UpgradeJobFailed

Please consider opening a PR to improve this runbook if you gain new information about causes of the alert, or how to debug or resolve the alert. Click "Edit this Page" in the top right corner to create a PR directly on GitHub.

Overview

This alert fires when a upgrade job has failed.

Machine config pools might still try to apply changes if not paused.

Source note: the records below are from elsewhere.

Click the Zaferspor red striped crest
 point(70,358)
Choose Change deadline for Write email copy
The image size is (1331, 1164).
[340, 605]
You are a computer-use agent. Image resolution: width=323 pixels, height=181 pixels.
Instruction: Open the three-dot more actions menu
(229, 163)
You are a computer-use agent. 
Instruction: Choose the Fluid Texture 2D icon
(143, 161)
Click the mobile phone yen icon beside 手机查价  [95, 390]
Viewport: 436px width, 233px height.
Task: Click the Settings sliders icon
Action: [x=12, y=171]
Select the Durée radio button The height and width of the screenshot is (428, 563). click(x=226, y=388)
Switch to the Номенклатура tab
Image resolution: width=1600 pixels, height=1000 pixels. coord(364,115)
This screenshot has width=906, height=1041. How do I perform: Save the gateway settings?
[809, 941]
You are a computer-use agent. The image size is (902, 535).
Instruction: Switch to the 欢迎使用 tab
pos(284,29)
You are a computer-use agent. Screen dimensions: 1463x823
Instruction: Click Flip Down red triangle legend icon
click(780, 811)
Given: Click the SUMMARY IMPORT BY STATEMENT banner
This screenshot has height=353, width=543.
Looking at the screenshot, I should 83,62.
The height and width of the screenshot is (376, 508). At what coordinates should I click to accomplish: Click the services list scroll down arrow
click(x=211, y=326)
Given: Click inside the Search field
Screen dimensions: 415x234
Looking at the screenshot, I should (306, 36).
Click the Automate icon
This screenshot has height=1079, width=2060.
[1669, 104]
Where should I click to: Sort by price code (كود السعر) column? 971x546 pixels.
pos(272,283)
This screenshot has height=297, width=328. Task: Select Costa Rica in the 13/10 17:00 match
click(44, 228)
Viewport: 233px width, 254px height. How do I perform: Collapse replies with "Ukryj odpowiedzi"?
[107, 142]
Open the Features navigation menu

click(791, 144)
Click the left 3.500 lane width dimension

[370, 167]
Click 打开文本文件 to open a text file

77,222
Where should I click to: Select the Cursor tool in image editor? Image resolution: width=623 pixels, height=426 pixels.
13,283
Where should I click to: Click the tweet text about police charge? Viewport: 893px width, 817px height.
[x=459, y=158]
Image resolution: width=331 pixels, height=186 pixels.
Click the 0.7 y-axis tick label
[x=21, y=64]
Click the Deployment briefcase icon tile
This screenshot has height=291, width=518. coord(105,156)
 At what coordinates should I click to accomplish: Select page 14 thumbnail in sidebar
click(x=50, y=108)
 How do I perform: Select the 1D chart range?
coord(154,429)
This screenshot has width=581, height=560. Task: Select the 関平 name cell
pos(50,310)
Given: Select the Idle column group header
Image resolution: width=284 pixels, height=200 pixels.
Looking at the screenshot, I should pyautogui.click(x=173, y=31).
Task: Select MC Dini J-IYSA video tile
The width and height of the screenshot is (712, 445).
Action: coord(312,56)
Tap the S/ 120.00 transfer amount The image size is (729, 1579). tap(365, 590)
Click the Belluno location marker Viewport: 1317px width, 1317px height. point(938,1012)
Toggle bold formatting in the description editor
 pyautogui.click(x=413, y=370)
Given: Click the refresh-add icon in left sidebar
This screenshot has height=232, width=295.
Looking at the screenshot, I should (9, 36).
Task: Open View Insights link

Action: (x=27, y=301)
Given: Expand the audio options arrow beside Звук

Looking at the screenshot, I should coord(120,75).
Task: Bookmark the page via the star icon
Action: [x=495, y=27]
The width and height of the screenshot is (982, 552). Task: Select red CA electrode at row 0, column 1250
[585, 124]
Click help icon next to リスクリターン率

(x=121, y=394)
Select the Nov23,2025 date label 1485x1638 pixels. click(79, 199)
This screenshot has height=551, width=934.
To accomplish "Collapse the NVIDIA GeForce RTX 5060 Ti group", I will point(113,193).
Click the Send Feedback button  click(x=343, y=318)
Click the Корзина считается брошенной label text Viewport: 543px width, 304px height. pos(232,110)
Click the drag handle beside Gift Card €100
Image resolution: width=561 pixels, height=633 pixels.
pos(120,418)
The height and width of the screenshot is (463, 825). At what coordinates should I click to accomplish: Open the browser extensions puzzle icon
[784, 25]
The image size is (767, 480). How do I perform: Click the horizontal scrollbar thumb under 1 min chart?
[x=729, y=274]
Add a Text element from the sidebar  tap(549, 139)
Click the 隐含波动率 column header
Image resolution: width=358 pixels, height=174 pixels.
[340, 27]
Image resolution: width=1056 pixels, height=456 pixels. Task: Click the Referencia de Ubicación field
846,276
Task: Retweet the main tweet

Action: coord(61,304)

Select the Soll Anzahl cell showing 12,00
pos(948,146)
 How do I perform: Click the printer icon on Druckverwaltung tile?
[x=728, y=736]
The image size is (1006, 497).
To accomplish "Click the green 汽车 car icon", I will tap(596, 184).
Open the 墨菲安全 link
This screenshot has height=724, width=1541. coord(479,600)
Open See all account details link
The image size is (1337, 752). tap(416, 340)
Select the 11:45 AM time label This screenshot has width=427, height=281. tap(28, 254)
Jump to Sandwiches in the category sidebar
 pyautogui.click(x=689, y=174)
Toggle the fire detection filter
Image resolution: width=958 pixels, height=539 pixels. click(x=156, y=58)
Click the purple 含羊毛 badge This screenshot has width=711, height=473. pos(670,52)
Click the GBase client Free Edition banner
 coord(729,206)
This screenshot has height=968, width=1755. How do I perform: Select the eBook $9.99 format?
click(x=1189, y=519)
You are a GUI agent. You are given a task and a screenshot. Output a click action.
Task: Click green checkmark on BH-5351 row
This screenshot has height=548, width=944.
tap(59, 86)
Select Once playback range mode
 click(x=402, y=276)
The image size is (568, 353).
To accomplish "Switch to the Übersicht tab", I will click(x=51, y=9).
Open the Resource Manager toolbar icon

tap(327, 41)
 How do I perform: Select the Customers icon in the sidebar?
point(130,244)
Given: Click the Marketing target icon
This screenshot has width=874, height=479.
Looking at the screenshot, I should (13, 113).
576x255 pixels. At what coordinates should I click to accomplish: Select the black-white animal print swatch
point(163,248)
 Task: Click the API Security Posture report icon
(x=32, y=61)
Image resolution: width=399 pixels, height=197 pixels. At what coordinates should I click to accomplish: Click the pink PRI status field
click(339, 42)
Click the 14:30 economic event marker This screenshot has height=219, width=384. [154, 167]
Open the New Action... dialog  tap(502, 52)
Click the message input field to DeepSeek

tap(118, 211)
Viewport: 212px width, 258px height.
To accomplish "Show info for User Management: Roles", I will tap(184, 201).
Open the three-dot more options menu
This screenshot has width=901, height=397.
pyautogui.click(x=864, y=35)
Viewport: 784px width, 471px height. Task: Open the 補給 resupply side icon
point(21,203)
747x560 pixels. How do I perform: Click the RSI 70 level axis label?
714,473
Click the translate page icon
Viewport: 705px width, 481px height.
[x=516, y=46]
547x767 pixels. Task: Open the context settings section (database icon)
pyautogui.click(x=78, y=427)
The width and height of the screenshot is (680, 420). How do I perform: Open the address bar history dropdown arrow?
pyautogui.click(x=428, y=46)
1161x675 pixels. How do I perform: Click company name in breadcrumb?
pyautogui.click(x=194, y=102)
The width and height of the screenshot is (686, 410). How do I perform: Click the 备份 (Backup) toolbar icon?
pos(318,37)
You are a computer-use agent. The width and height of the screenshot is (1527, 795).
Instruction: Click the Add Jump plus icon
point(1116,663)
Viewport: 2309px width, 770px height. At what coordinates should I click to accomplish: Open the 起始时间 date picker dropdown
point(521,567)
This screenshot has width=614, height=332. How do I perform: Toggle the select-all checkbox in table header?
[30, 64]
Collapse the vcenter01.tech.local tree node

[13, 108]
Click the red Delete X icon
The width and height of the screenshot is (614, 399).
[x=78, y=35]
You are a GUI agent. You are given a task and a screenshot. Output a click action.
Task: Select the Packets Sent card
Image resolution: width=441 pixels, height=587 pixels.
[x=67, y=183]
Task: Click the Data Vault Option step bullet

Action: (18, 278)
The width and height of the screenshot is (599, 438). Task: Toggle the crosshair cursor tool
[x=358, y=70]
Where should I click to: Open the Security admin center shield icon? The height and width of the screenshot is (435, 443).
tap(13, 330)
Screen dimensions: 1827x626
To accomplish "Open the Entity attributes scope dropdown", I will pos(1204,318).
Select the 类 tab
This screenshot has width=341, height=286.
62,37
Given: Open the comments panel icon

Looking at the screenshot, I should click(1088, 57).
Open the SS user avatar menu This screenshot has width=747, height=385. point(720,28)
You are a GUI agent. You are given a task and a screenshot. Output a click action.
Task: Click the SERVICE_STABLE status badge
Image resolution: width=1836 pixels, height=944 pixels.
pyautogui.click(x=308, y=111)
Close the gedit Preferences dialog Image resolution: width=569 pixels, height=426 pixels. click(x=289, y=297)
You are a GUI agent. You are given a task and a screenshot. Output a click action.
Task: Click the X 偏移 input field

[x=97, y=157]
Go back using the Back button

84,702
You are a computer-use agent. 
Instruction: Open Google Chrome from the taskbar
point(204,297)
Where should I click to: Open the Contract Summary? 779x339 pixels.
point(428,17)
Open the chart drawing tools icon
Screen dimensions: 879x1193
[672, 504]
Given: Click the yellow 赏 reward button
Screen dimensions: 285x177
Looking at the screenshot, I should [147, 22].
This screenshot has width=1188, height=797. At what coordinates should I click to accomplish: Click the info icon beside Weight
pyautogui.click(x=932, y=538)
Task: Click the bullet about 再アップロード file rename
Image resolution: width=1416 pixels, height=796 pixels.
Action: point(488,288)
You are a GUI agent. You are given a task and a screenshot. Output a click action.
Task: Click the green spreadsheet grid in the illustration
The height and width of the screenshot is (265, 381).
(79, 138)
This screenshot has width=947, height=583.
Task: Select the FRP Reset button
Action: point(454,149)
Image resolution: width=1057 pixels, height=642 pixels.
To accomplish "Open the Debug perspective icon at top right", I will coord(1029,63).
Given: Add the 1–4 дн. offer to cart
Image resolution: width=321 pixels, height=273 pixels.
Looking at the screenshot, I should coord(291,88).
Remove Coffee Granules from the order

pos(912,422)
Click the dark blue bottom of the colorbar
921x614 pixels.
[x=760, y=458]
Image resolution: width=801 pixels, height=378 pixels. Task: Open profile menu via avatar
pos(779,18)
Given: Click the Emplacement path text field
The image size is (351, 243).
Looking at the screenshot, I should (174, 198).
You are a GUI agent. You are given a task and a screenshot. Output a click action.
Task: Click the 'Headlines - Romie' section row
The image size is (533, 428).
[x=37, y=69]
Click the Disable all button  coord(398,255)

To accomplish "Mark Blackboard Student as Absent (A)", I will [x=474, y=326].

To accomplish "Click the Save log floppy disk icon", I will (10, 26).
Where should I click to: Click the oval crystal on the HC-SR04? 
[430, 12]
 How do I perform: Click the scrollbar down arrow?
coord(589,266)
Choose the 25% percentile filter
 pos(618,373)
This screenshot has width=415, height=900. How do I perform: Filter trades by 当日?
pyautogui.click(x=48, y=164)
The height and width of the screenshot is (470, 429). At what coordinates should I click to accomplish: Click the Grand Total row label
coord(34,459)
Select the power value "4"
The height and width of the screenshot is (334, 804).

If the automatic pause on fail is enabled the next maintenance might be blocked.

To clear this alert delete the failed UpgradeJob after investigating the root cause.

You might need to unpause the MachineConfigPools if they were automatically paused on upgrade job failure.

However, be aware that unpausing MachineConfigPools may trigger further node reboots.

Steps for debugging

Check the reason given in the alert to understand why the upgrade job has failed.

Check for stuck nodes

This alert can indicate that a node is stuck in the reboot process during a maintenance.

Check the [] handbook for steps on how to debug a stuck node drain process.

Check the ClusterVersion for upgrade errors

kubectl get clusterversions version -ojson | jq '.status.conditions'

Look for the ReleaseAccepted, Failing, and Upgradeable conditions for more details on the failure.

Check the upgrade job hook jobs

kubectl -n appuio-openshift-upgrade-controller get jobs | grep -v Complete

Look for any jobs that are not complete and check their logs for errors.

Pause or unpause Machine Config Pools

If the upgrade job failure has left the Machine Config Pools in an unfinished state you might want to pause or unpause them manually.

# List unpaused MCPs
kubectl get mcp -ojson | jq -r '.items[] | select(.spec.paused == false) | .metadata.name'
# List paused MCPs
kubectl get mcp -ojson | jq -r '.items[] | select(.spec.paused) | .metadata.name'

To pause a Machine Config Pool:

POOL=XXX
kubectl --as=system:admin patch mcp $POOL -p '{"spec":{"paused":true}}' --type=merge

To unpause a Machine Config Pool:

POOL=XXX
kubectl --as=system:admin patch mcp $POOL -p '{"spec":{"paused":false}}' --type=merge

Tune

If this alert isn’t actionable, noisy, or was raised too early you may want to tune the time until the alert fires. You can do this by changing the for parameter in the UpgradeJobFailed alert configuration.